Anyone know what the heck is going on?  My batery looks fully charged, my memory has been formatted, why do I keep getting error 99 when I take a shot, and why does the auto focus not respond?


----------



## Big Mike (Apr 10, 2006)

My guess would be that the lens is not communicating properly.  Take the lens off and put it back on.  Also, check that the metal contacts are clean, maybe give then a wipe.

Is it a Canon lens, or another brand?


----------



## darich (Apr 10, 2006)

The lens may be faulty.
Have you tried it with another camera?


----------



## 2framesbelowzero (Apr 10, 2006)

Is Error 99 explained in a troubleshooting section of the manual ?


----------



## darich (Apr 11, 2006)

2framesbelowzero said:
			
		

> Is Error 99 explained in a troubleshooting section of the manual ?

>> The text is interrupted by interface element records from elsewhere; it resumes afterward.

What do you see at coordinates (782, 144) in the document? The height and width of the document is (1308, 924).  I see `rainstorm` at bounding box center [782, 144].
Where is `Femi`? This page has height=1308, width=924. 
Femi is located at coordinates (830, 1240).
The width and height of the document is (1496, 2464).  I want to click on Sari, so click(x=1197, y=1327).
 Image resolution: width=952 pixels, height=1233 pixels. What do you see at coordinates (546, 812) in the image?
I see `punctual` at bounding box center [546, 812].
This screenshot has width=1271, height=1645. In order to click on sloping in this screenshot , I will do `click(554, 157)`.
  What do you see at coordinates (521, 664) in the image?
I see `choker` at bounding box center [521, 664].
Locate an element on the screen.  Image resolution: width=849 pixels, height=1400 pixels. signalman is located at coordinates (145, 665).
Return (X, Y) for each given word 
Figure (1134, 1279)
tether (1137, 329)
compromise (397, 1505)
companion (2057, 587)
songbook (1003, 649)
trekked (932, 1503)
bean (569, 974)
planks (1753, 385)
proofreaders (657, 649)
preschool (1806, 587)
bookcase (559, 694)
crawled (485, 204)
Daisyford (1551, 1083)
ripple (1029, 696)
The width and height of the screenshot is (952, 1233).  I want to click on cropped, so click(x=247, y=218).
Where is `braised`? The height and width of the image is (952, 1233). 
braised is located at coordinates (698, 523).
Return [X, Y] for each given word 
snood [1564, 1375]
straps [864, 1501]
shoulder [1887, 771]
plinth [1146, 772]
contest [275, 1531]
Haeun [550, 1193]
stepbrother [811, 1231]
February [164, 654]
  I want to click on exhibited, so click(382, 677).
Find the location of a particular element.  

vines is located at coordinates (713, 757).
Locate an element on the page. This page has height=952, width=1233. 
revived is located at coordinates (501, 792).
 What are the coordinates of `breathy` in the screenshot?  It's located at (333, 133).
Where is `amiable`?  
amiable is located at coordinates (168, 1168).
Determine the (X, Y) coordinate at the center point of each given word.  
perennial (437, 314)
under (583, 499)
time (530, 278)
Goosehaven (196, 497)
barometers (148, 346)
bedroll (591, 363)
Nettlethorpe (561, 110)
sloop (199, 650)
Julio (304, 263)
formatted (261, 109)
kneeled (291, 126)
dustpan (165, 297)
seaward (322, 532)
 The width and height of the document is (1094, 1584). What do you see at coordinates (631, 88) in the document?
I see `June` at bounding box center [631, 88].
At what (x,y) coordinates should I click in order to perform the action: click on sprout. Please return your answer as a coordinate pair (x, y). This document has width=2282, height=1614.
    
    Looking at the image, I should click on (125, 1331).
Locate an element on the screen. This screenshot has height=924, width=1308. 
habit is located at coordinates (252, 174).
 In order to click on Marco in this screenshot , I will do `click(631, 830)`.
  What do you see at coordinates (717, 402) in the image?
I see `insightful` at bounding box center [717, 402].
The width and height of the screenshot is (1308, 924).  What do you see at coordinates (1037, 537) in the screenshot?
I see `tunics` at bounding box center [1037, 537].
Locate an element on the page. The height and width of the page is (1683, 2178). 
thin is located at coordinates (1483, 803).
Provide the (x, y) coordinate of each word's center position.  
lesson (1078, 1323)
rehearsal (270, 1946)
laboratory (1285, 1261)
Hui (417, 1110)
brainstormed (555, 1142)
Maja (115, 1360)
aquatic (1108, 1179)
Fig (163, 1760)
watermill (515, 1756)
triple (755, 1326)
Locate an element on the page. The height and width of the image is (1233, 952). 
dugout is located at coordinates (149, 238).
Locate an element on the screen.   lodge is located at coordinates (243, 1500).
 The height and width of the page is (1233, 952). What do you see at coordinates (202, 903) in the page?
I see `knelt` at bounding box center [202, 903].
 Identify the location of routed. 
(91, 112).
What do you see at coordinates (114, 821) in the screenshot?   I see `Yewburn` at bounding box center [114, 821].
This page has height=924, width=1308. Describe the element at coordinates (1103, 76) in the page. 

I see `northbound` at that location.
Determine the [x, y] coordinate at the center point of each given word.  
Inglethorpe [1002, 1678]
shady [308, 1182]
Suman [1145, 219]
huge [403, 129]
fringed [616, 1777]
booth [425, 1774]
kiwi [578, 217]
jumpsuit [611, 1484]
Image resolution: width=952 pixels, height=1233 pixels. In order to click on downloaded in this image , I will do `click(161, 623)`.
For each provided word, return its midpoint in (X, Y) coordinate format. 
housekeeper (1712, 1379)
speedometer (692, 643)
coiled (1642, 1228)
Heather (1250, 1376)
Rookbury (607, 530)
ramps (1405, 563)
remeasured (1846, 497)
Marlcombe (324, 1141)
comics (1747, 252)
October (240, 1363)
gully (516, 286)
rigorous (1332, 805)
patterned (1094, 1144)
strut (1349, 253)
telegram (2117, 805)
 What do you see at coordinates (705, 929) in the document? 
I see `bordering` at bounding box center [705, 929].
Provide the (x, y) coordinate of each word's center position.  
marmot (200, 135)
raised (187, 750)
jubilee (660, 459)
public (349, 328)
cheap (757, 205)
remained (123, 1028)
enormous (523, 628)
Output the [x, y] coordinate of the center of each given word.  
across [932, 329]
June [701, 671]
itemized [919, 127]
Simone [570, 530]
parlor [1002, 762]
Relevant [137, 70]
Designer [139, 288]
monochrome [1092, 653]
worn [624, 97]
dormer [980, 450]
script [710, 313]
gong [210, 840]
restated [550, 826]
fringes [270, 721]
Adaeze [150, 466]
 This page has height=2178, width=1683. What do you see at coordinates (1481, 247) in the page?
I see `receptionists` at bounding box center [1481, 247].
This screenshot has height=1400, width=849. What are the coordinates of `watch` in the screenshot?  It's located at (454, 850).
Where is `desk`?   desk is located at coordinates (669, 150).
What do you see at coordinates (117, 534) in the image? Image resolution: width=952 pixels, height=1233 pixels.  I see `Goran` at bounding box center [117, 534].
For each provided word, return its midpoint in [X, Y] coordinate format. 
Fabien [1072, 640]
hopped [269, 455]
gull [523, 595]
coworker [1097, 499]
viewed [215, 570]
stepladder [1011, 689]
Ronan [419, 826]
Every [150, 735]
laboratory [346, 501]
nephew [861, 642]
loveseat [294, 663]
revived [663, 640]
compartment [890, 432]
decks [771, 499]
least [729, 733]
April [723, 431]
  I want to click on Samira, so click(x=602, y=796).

Error 99 is described as anything not previously covered by any other error!!!
It does mention lens fault nad removing the battery as possible cause and/or  solution but it's vague to say the least.


----------



## spiky_simon (Apr 11, 2006)

Err 99 seems most commonly associated with dodgy lens communication, for example it might occur when using old Sigma lenses, or if yor contacts aren't clean (as was mentioned before)


----------



## hot shot (Apr 11, 2006)

right clean the contacts on the lense if that doesnt work what lense are you using and what year did you buy it. it sounds like the lense isnt compatable with the camera (if its the first time you've used the lense). what cannon did was they changed the chips in side the lenses and camera so new digital camera dont work with pre digital  lense they dont have to be cheep lenses ether i have a stigma 500mm (£550) that was bought a few months befor digital became mainstreem and thats not compatable. if this is the case seach google for lense rechipping (its not cheep) but youll probably end up having to buy a new lense


----------



## M @ k o (Apr 11, 2006)

If all the above advice fells, you might have a cracked mirror.


----------



## blazingcontent (Nov 19, 2007)

I think it is a problem with the grip which Canon will repair for free. Go to Canon's site and search under Canon 20D.


----------